Beruhigend. Verständnisvoll. Großzügig. Jenny brachte es nicht über sich, das Feuer mädchenhafter Schwärmerei zu entfachen, indem sie die Wahrheit sagte.
Sie konnte den abweisenden Blicken und dem heimlichen Lächeln entnehmen, dass ihre Warnungen nicht die gewünschte Wirkung erzielt hatten.
Und das gefiel ihr gar nicht.
Harris runzelte die Stirn, als sich der Weg vor ihm plötzlich teilte. Er vernahm von links das raue Gelächter aus Männerkehlen, das von gelegentlichem Klatschen begleitet war. Welchen Weg hatte Isabel McGregor gemeint? Er mochte wohl den schlechtesten Orientierungssinn in der ganzen Kolonie haben.
“Auf jedem Weg gelangst du dahin”, erklang eine weibliche Stimme, sanft wie das Rascheln der Blätter im Sommerwind, mit einem typisch keltischen Unterton.

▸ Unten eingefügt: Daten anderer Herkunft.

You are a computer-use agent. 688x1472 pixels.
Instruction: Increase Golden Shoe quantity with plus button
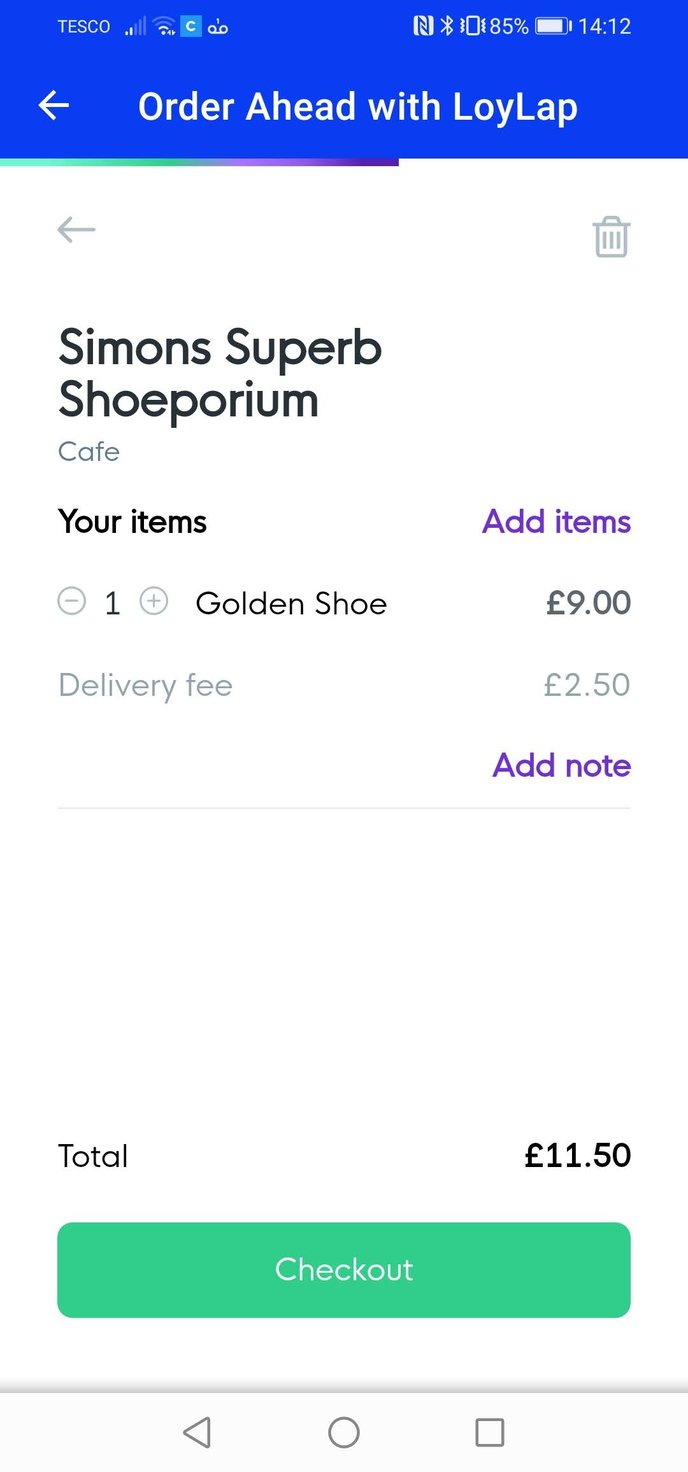click(x=153, y=602)
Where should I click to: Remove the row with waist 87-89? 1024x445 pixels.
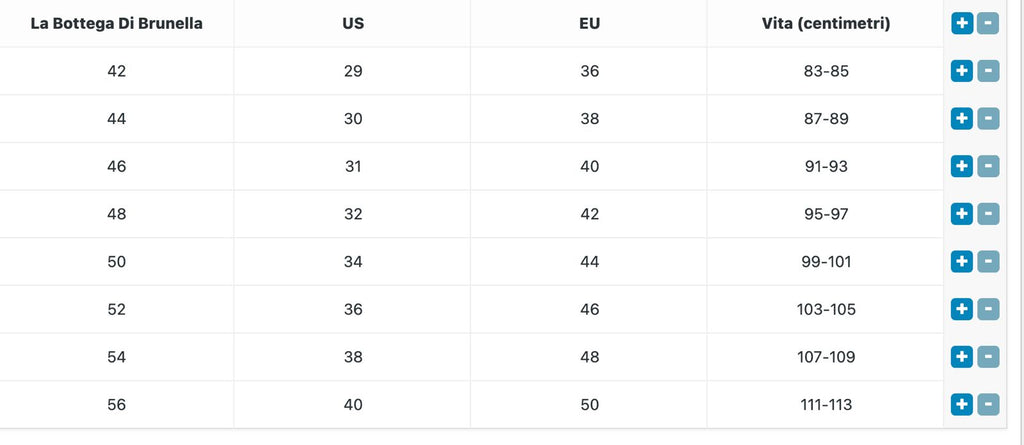click(x=987, y=118)

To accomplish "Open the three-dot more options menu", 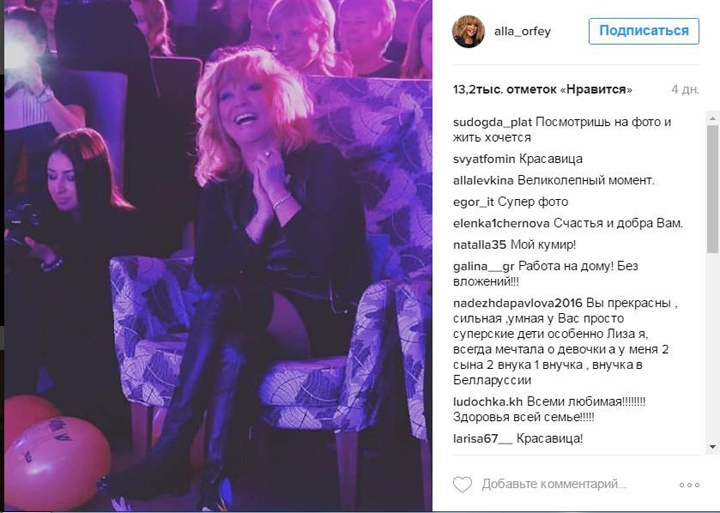I will click(x=689, y=485).
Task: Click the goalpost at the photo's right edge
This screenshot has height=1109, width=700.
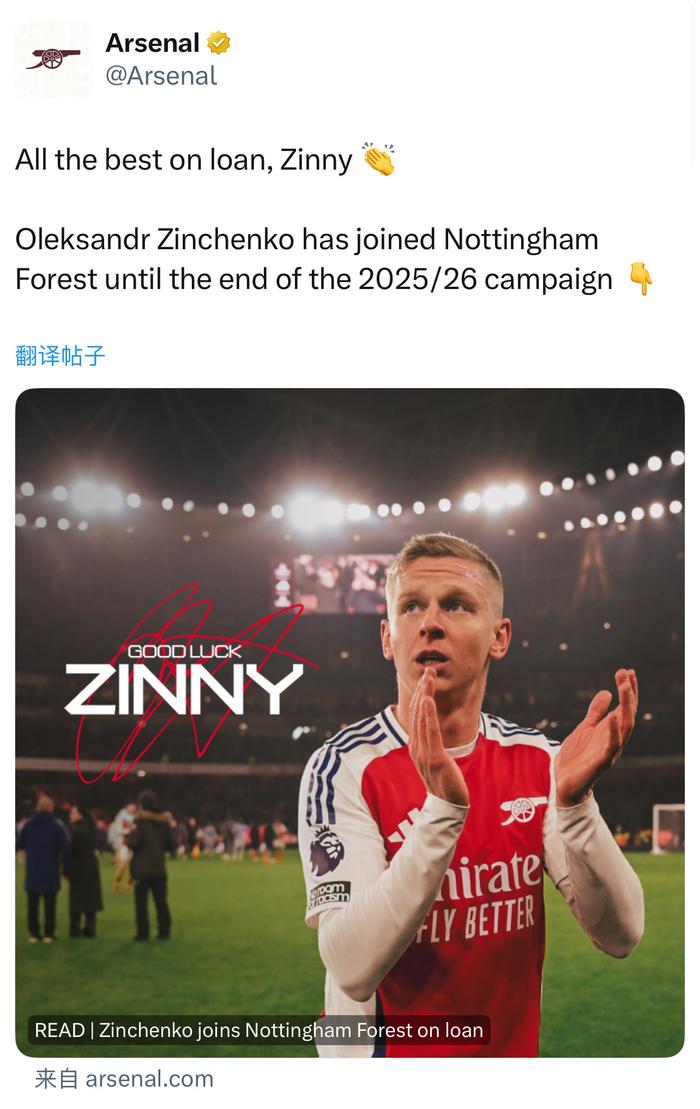Action: (668, 827)
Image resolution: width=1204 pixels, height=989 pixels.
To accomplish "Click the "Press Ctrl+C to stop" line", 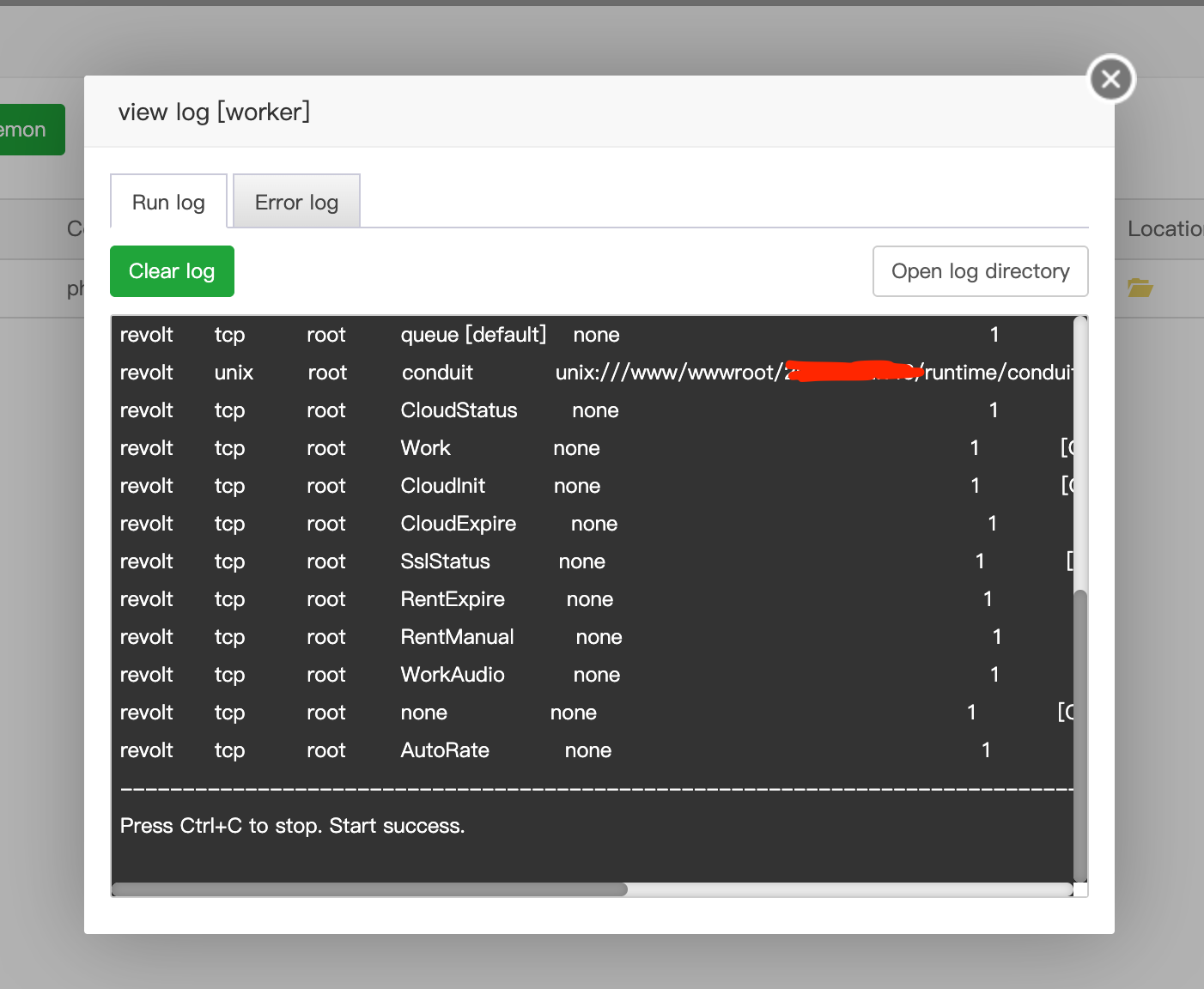I will click(x=292, y=826).
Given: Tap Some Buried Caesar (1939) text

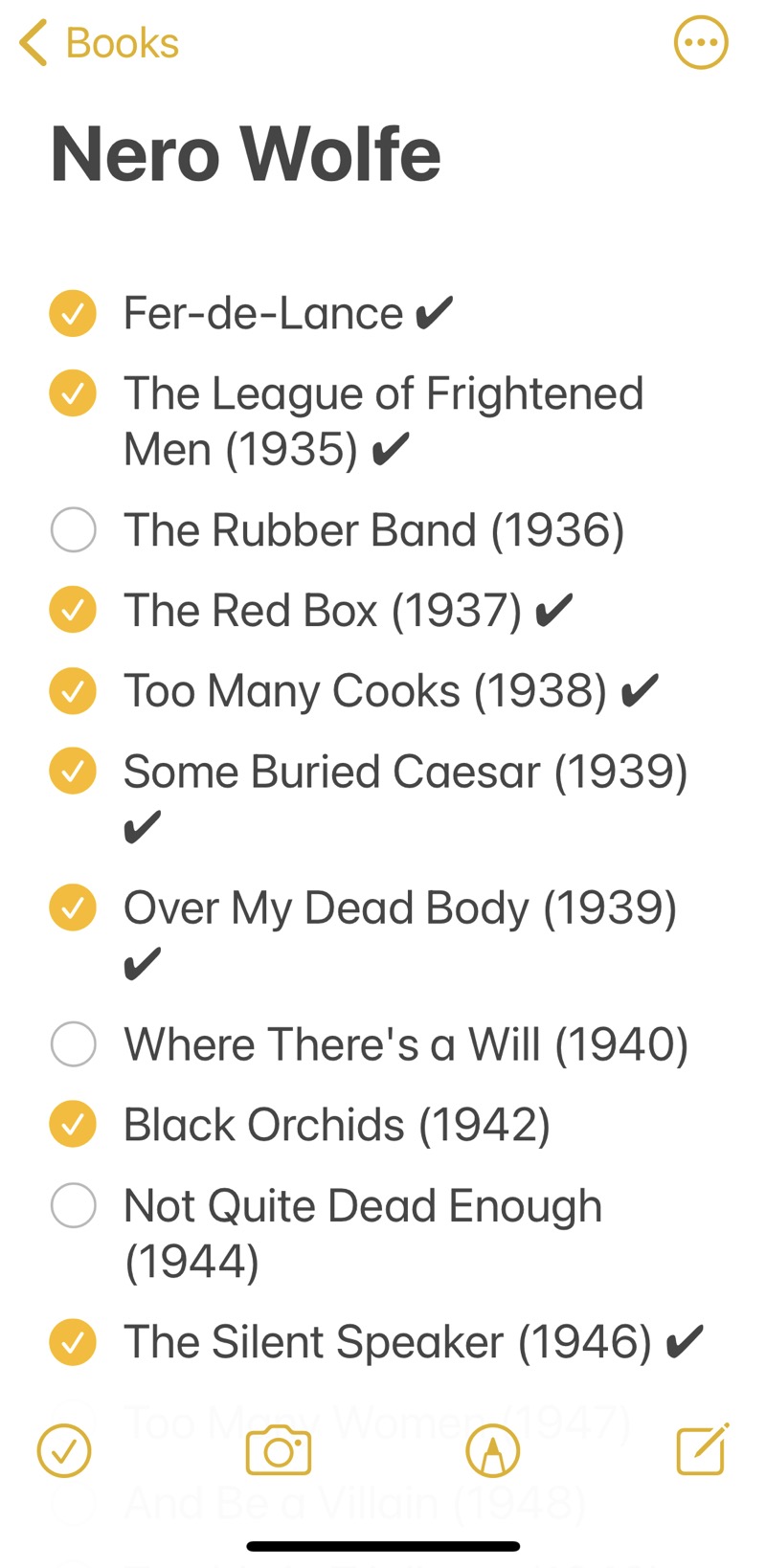Looking at the screenshot, I should 402,771.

Neugierig drehte Harris sich um.
Dann sah er sie.
Sie kniete auf einer nahen Lichtung. In ihrem grünen Tartankleid und dem dunklen Haar passte sie sich den Farben des Waldes an. Einen Moment fragte sich Harris, ob es sie wirklich gab, oder ob seine Fantasie ihm ein Bild vorgaukelte.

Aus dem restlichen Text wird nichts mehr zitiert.